[developers] Question about using PET and the Pet Input Chart with tsdb++

Fri Jul 18 17:01:57 CEST 2008

Thank you for the tip.
I'm running cheap outside tsdb++ with the -tsdbdump option now, and I 
like the results.

Just one more question. At the moment I'm invoking cheap for each 
sentence, which is time consuming even if automatized. Is is possible to 
give a batch of sentences to cheap? What would be the sentence 
delimiter? Or can I use the -server option? What signals the end of an 
item in that case? I've tried running cheap with the -server and 
-tok=xml_counts options and netcatting PIC XML to it, but it doesn't 
seem to do anything.
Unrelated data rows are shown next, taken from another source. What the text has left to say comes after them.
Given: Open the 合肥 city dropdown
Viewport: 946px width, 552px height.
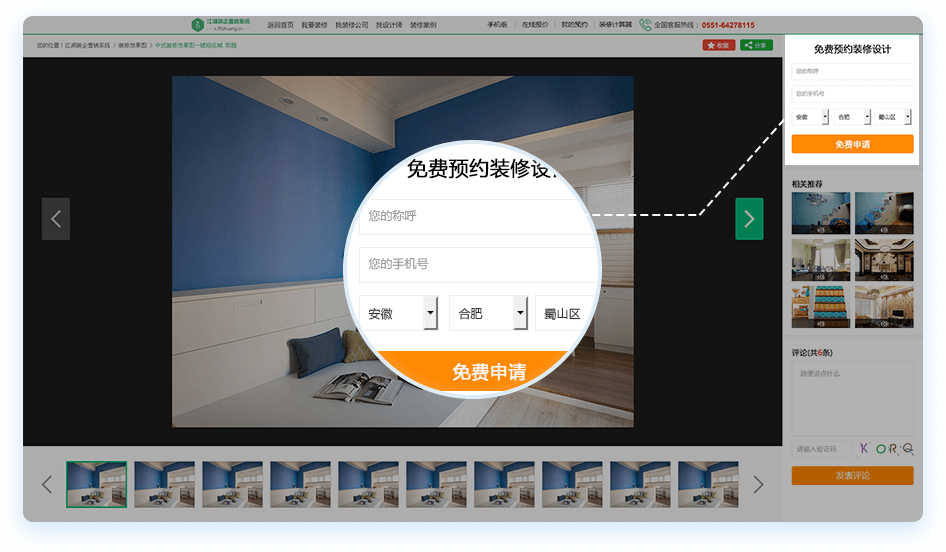Looking at the screenshot, I should (852, 117).
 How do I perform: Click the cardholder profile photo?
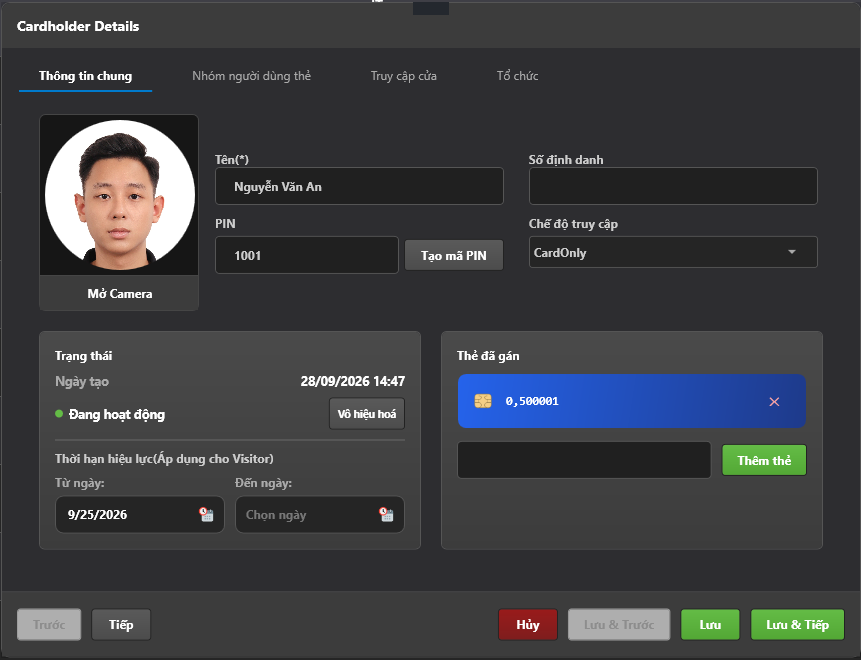pyautogui.click(x=119, y=195)
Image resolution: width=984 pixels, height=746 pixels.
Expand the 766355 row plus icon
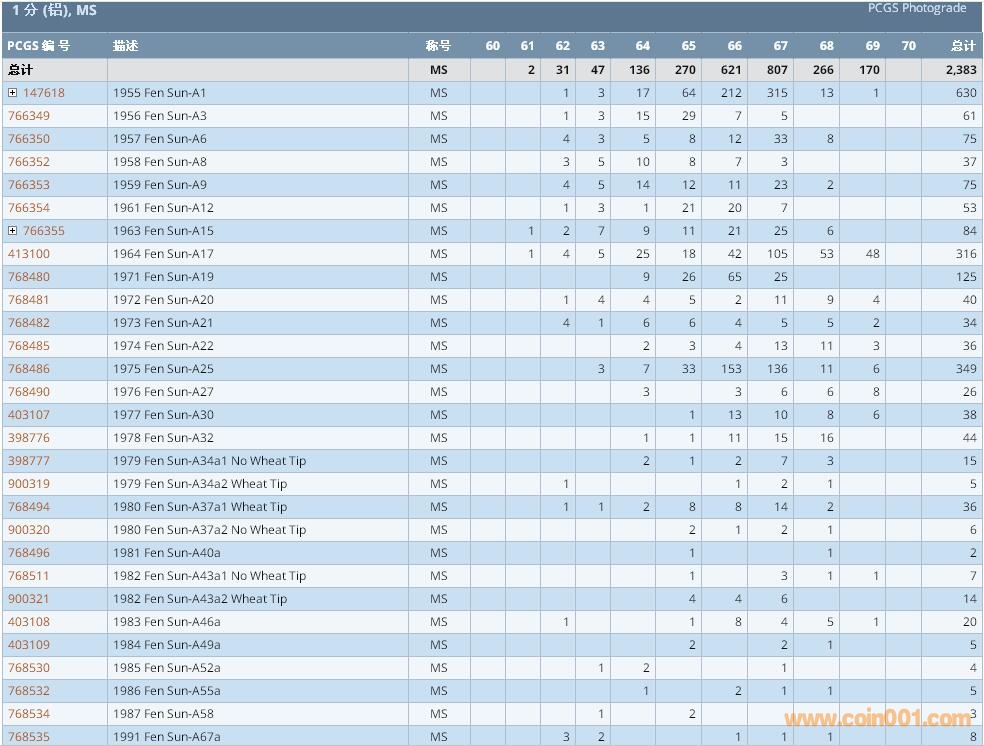coord(13,231)
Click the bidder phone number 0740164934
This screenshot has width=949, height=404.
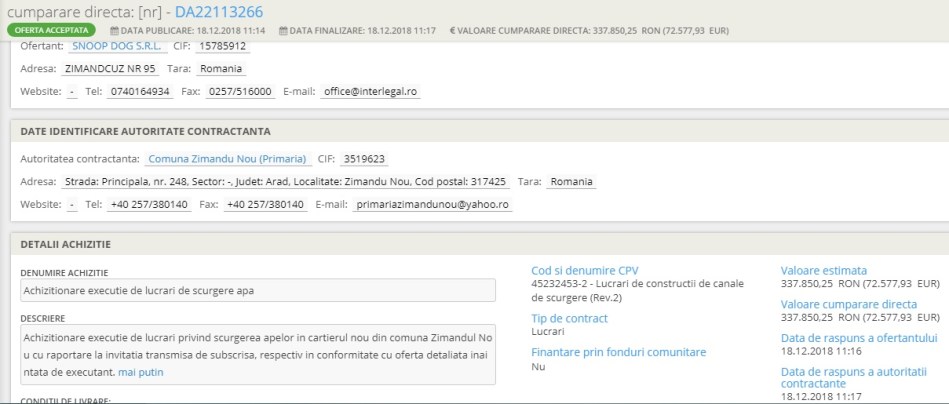(140, 92)
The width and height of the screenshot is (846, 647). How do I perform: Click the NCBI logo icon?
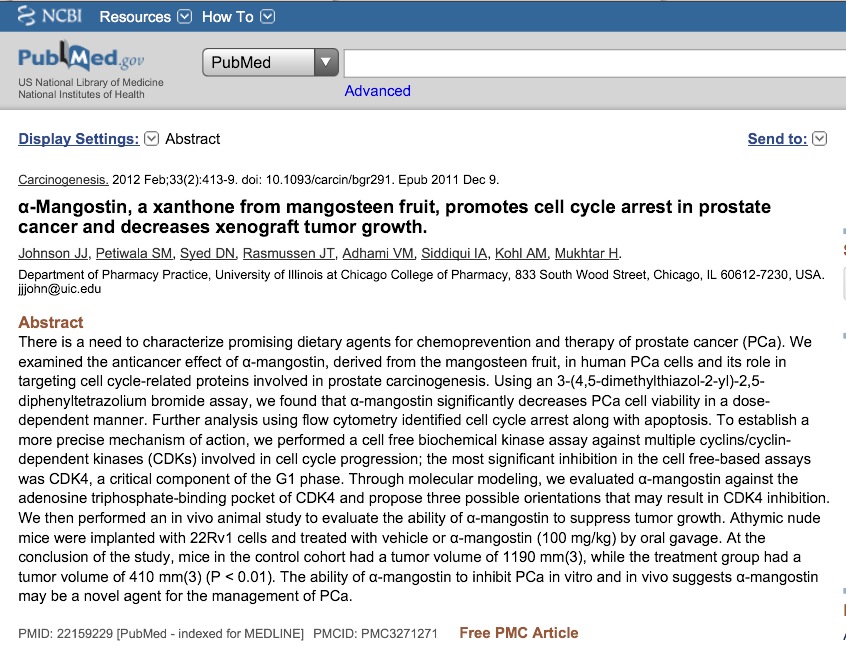(x=30, y=16)
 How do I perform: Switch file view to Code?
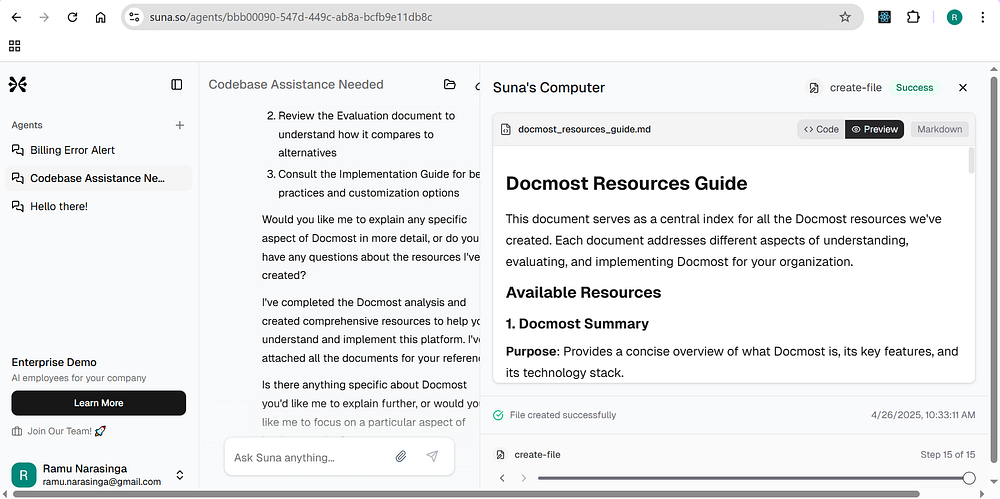click(x=821, y=129)

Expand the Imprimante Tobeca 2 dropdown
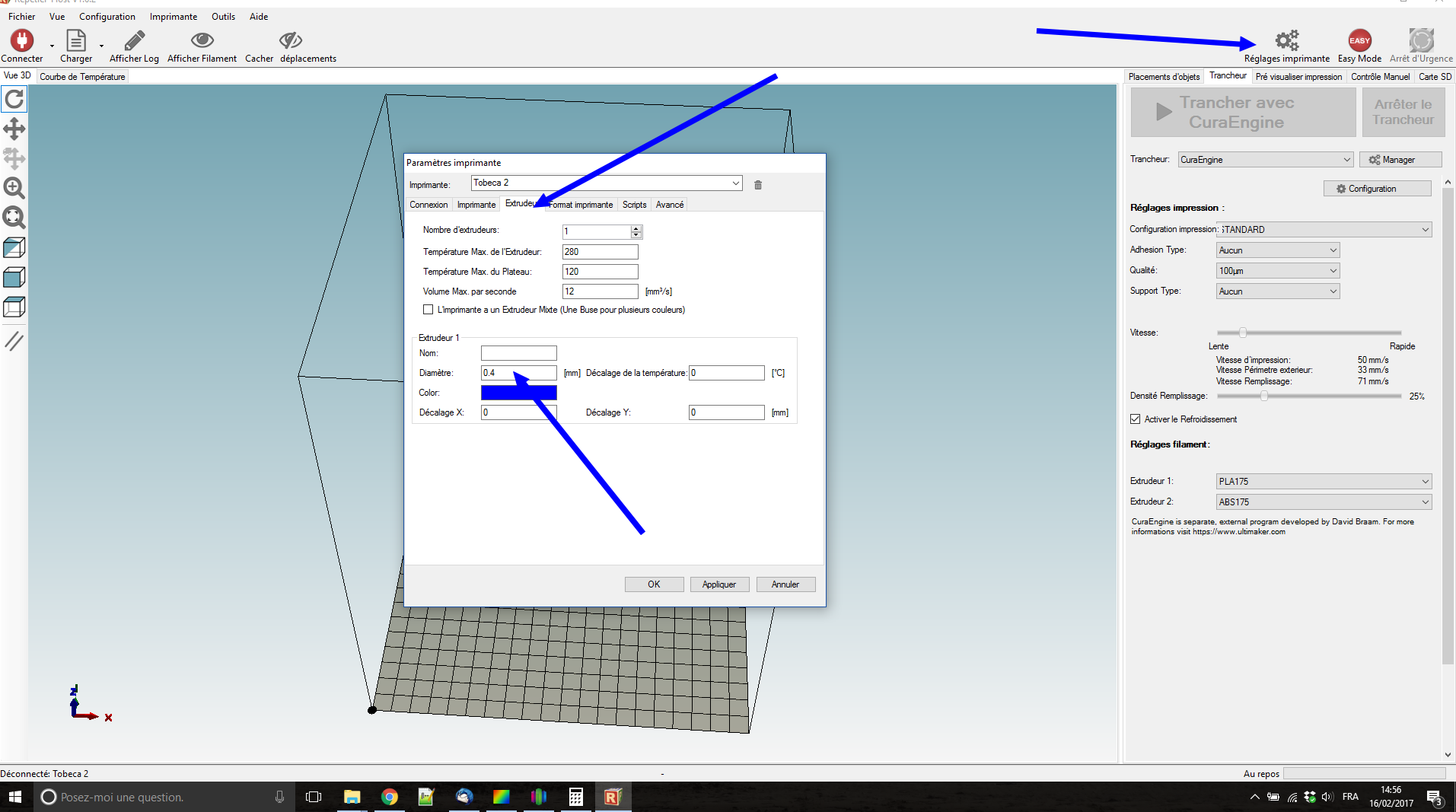pos(735,183)
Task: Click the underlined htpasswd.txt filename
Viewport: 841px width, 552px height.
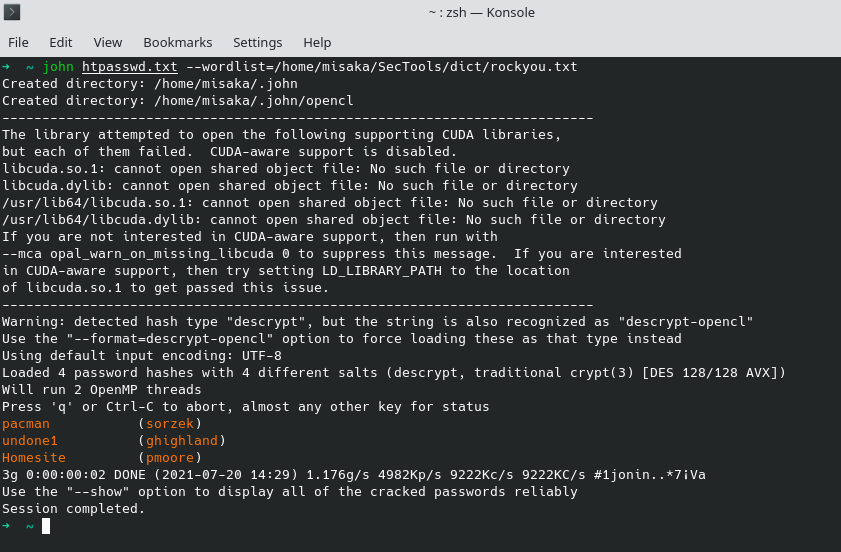Action: point(130,67)
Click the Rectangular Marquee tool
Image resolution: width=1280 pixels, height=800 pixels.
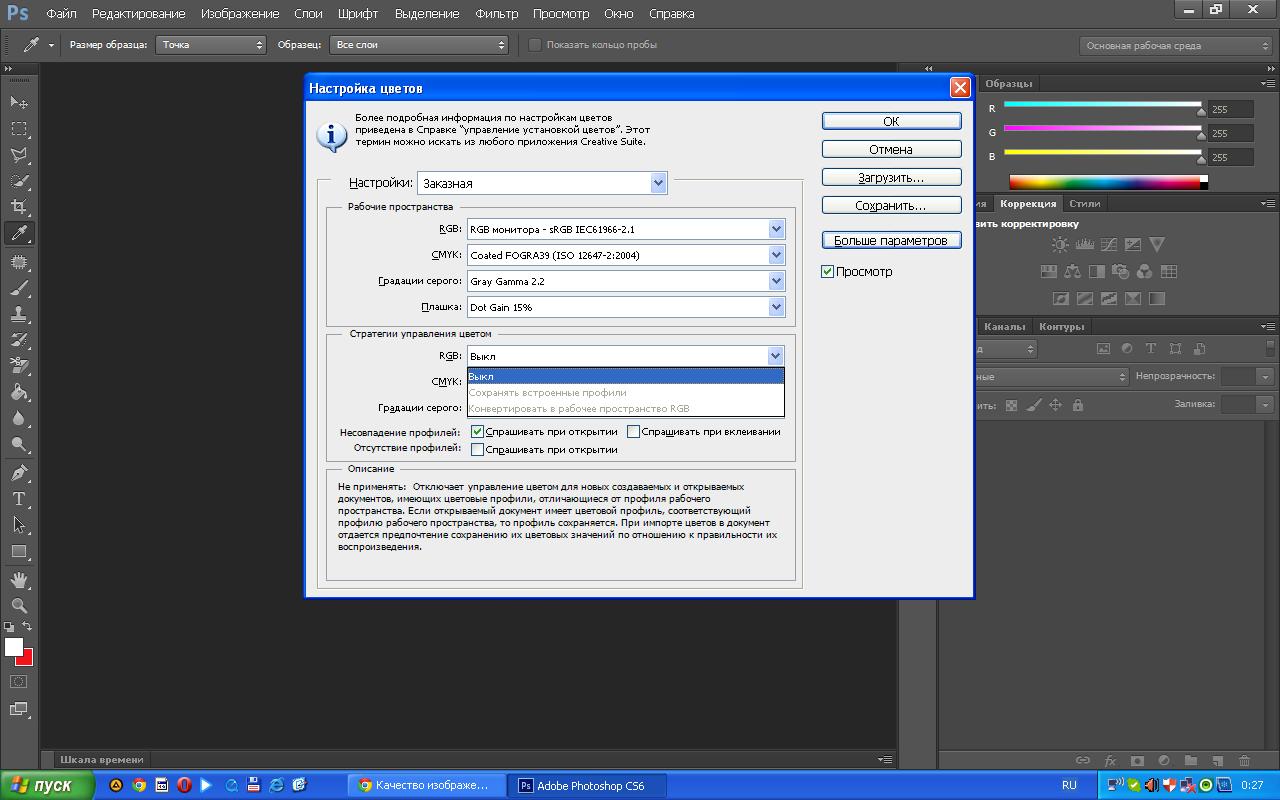(19, 129)
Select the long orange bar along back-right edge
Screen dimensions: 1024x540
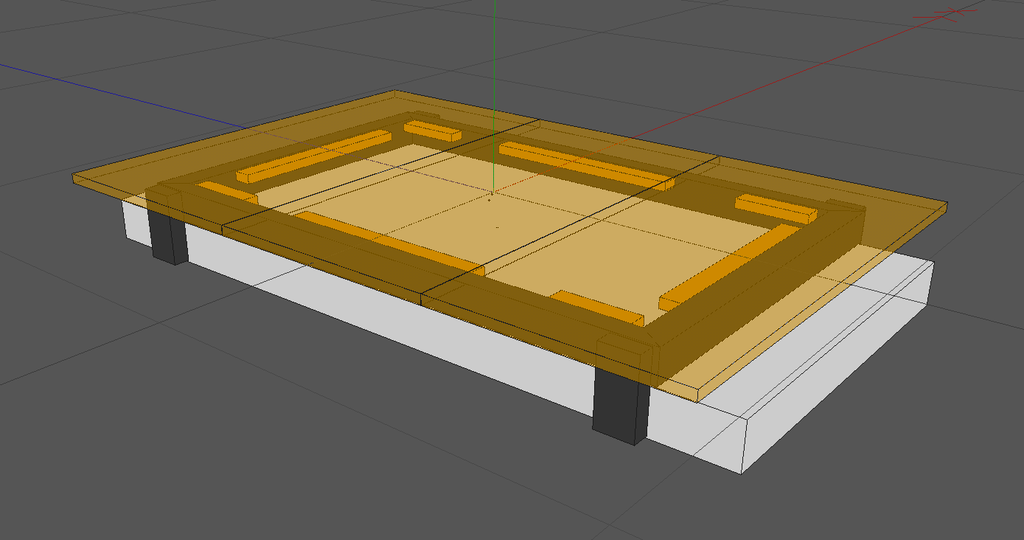click(x=585, y=164)
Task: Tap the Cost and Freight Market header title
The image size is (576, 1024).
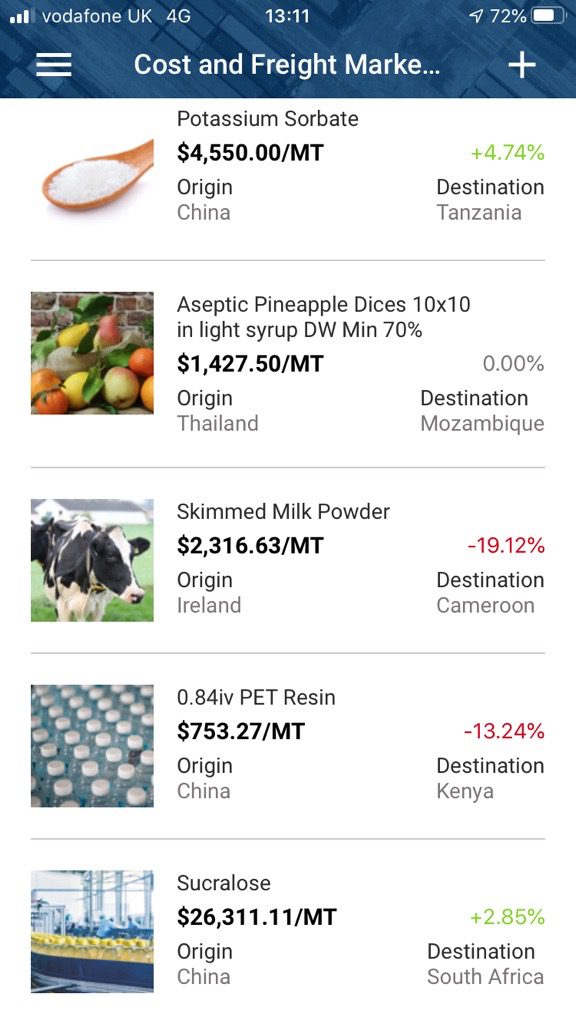Action: click(x=287, y=65)
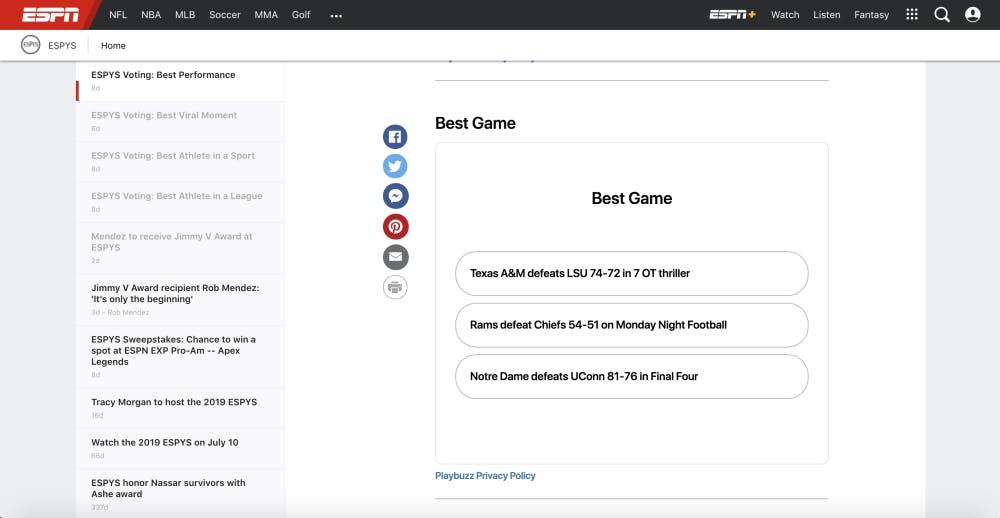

Does it wait for an EOF also in this case?

Thanks again in advance,

Francisco

Rebecca Dridan wrote:
> Hi Francisco,
> 
> I eventually gave up trying to parse PIC input from within [incr 
> tsdb()].  From memory, I think the problem was cheap expected EOF at the 
> end of each item, and there didn't seem to be a way of sending that. 
> It's possible there have been changes to PET since (I was trying this 
> March 07), but I ended up running cheap outside [incr tsdb()]  with the 
> -tsdbdump option and copying the results in place to view with [incr 
> tsdb()].  It's not quite as convenient, but it works.
> 
> Rebecca
> 
> Francisco Costa wrote:
> 
>> Hello all,
>>
>> At the moment I'm trying to parse a corpus with tsdb. For that I'd 
>> like to use PET as the parsing engine, and to use the Pet Input Chart 
>> format for input (I'm following http://wiki.delph-in.net/moin/PetInput).
>>
>> I'm using the following cpu definitions in my ~/.tsdbrc:
>>
>>
>> (setf *pvm-cpus*
>>   (list
>>    (make-cpu
>>     :host "localhost.localdomain"
>>     :class '(:cheap)
>>     :spawn "/home/fcosta/logon/bin/cheap"
>>     :options '("-tsdb" "/home/fcosta/portuguese/portuguese.grm")
>>    )
>>    (make-cpu
>>     :host "localhost.localdomain"
>>     :class '(:cheappreprocessed)
>>     :spawn "/home/fcosta/logon/bin/cheap"
>>     :options '("-tsdb" "-tok=xml_counts" "-default-les" 
>> "/home/fcosta/portuguese/portuguese.grm")
>>    )
>>   )
>> )
>>
>> I'm also setting tsdb::*tsdb-preprocessing-hook* with the value 
>> "lkb::preprocess-for-pet". This is a function returning a string with 
>> PIC XML. This string ends with two new lines (as  pointed out on the 
>> PIC page of the wiki). This function is calling an external executable 
>> that actually computes the PIC XML ("preprocess-for-pet.sh").
>>
>> Calling
>> (lkb::preprocess-for-pet "sentence")
>> from the lisp interpreter in emacs produces what I think is the 
>> desired effect (I get a string with PIC XML).
>>
>> Feeding PIC XML to cheap from a shell also works correctly. I'm using:
>> preprocess-for-pet.sh "sentence" | cheap -mrs -tok=xml_counts 
>> -default-les portuguese.grm
>> and I get MRS representations for "sentence".
>>
>> However, I'm having problems when I try parsing a corpus from within 
>> tsdb. If I use the first cpu, by doing
>>
>> (tsdb::tsdb :cpu :cheap :file t)
>>
>> in the lisp prompt, tsdb indeed calls the preprocessor, but it also 
>> tokenizes the PIC XML as if it were natural language (e.g. I see 
>> `error: no lexicon entries for: "encoding=utf"'). This is expected, 
>> since I'm not using the `-tok=xml_counts' option.
>> But when I activate the second cpu, where that option is used, tsdb 
>> freezes before any sentence is parsed.
>>
>> Any ideas on what I'm doing wrong?
>> At some point of playing with different configurations, I would get a 
>> SAX error message about missing files. The names of the missing files 
>> were the sentences that I was trying to parse, being looked for in my 
>> home directory. This only happened with the `-tok=xml_counts' option. 
>> I can no longer reproduce the configuration causing this. (When I 
>> created files named after the sentences to parse and containing XML 
>> PIC, I could parse them with tsdb. However this is not a viable 
>> solution because the corpus that I want to parse contains long 
>> sentences that would generate files with names longer than the size 
>> limit for filenames imposed my OS).
>>
>> Any help is really welcome.
>>
>> Thank you in advance,
>>
>> Francisco Costa
>>
>>
>>
>>
> 
>